Corinthian Matters in Corinth

Corinthian Matters will be on its (mostly) annual tour to the Corinthia three weeks from now (May 26-June 2). I will only be in the Corinthia for a week this year because I have to get back for a digital proficiency workshop in early June, but that still allows seven full days of Corinthiaka goodness. If you will be around and have the time to get together, shoot me an email.

I’ll be working on several projects while in the region with a number of good collaborators and friends:

1. Drone Photography and EKAS: Since 2017, I have been working with Professor Albert Sarvis, a geospatial technologist at Harrisburg University of Science and Technology, to capture low-altitude drone photographs of parts of the Isthmus surveyed by the Eastern Korinthia Archaeological Survey in 1998-2002.  Our work is designed to contribute to a longer-term goal of publishing the EKAS data sets, and to understand the large-scale transformations of the Isthmus between antiquity and the present such as canal construction and the trans-Isthmus fortification walls. This will mark our second season of drone photography.

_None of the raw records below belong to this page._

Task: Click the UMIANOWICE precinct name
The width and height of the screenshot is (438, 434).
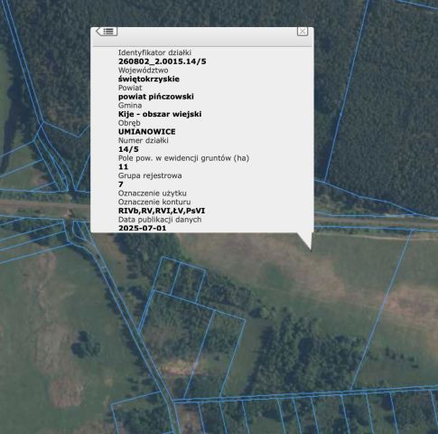Action: point(147,132)
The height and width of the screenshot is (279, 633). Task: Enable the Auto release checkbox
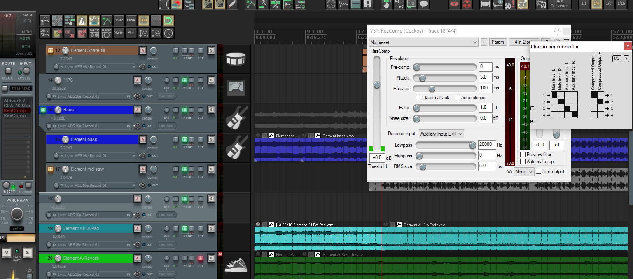(457, 98)
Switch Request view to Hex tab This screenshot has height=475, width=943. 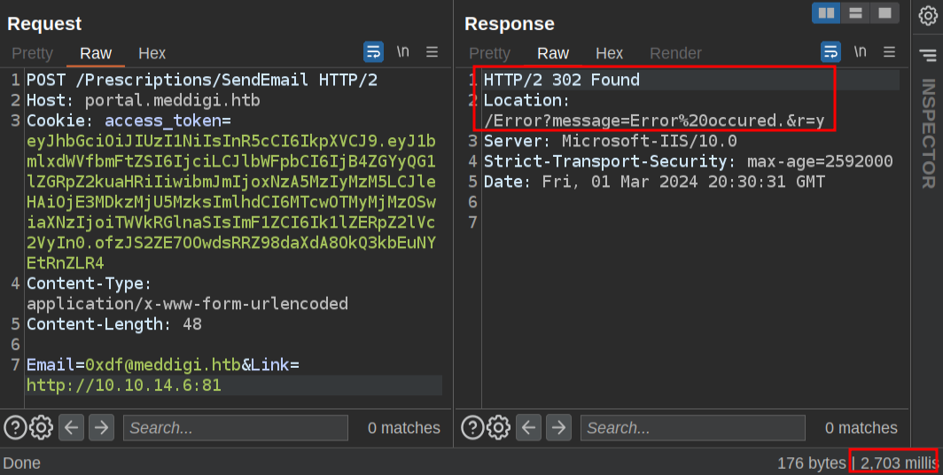click(152, 53)
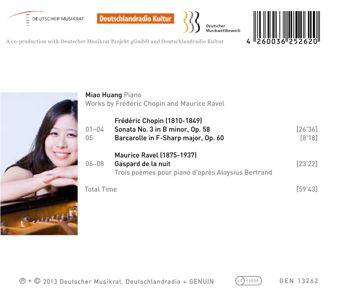Screen dimensions: 338x288
Task: Click the Deutscher Musikrat logo
Action: [x=46, y=18]
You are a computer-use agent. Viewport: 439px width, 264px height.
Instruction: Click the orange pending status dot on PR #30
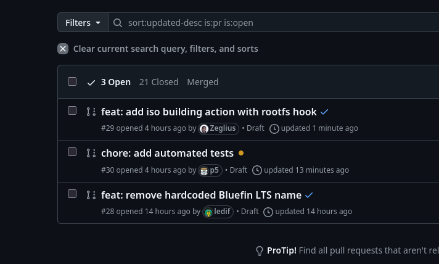[241, 153]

2. Washingtonia: I have teamed up with Kostis Kourelis (Franklin & Marshall College) and others to study the vanished settlement of Washingtonia, somewhere in the vicinity of the village of Examilia. This colony of refugees of the Greek War of Independence was founded in 1829 by American philhellene and philanthropist Samuel Gridley Howe with clearly great prospects in mind. Last year, my students from Messiah College carefully studied Howe’s letters and journal entries to discern the location of the village and nature of settlement.  I’ll be visiting Examilia this summer to learn what I can but also have a history student at Messiah who will be conducting archival research in Boston to try to dig up some new documents.

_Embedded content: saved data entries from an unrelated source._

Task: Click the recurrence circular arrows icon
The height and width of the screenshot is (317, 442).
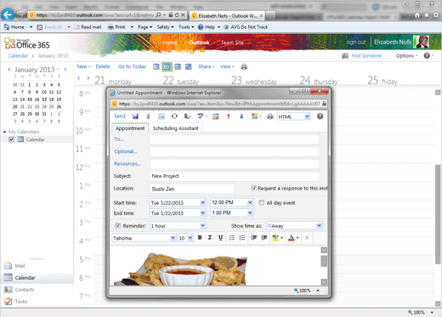Action: click(x=174, y=116)
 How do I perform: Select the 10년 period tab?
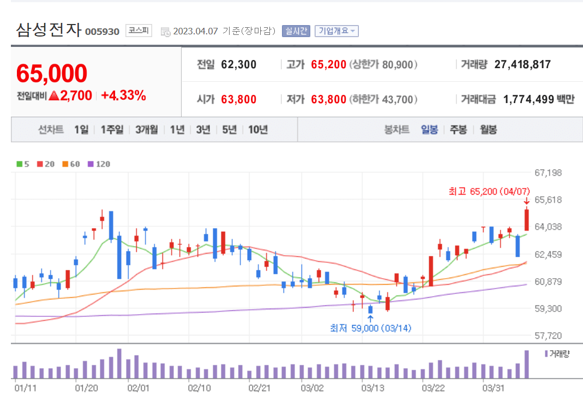[256, 130]
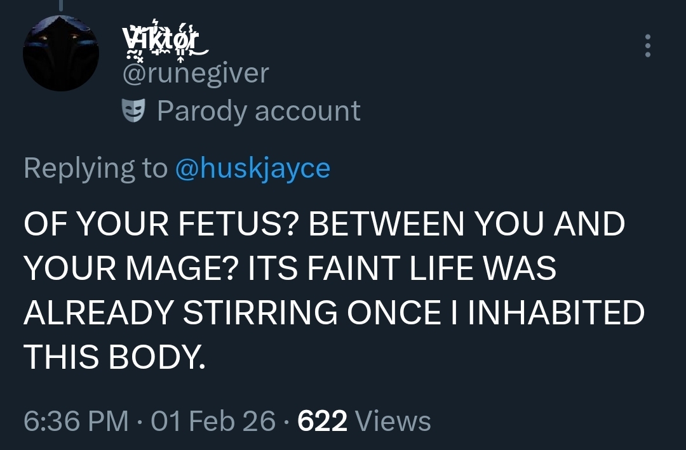Click the thread connector line above avatar
This screenshot has height=450, width=686.
tap(61, 5)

3. Lakka Skoutara. Toward the end of my time in the Corinthia, I’ll have the privilege of connecting with Bill Caraher before he heads to the Argolid. We’re going to head to an abandoned village of Lakka Skoutara between Korphos and Sophiko and document this abandoned village one final time. We’ve studied formation processes at the settlement for some 20 years now and we’ll be submitting our article to a forthcoming collection with the Digital Press on abandoned villages. We may also capture drone photographs of the village.

4. Kodratos. I’ve been working this year with Jonathan Werthmuller, a graduating senior at Messiah College, to produce an English translation of the 17th century Latin life of St. Kodratos by Jesuit scholar Reinhold Dehnig, based on a Greek original by the 14th century historian Nicephorus Gregoras. We’ve worked from both the Latin and the Greek as part of a semester-long project. It’s been a blast, and I hope to visit again the church of Kodratos in Corinth, which features prominently in the vita.

 

Corinth and its Revolution

This recent piece at the Greek Reporter — War and a Greek City: Corinth and its Revolution — discusses Greece’s Independence Day on March 25 from the perspective of the battle between Ottomans and Greeks over and around Corinth in 1822, when “Corinth” was Ancient Corinth, not the modern city to its northeast. News pieces on the 19th century Corinthia are exceptional (in English, anyway), so this one is worth a read. What especially caught my eye was the description of the destruction of Corinth’s countryside in the 1820s:

The failure by the Greeks to hold the city — which would have required only a small force of men in the early stages of the war — had angered independence fighters.

Greek commanders, among them the legendary Theodoros Kolokotronis (called ‘Colocotroni’ by Green) approached from Patras in the west and saw small Ottoman detachments raiding now-abandoned villages on the plain of Corinth.

On July 22, a column of 7,000 Ottoman cavalry and 4,000 infantry rode out to find a scorched-earth landscape, where all edible produce had been destroyed by the Greeks, leaving their forces running out of food.

Between August 4-7, having waited for reinforcements, the Greek forces attacked as the Ottoman commander gave the order for his army to return to Corinth “in great disorder”.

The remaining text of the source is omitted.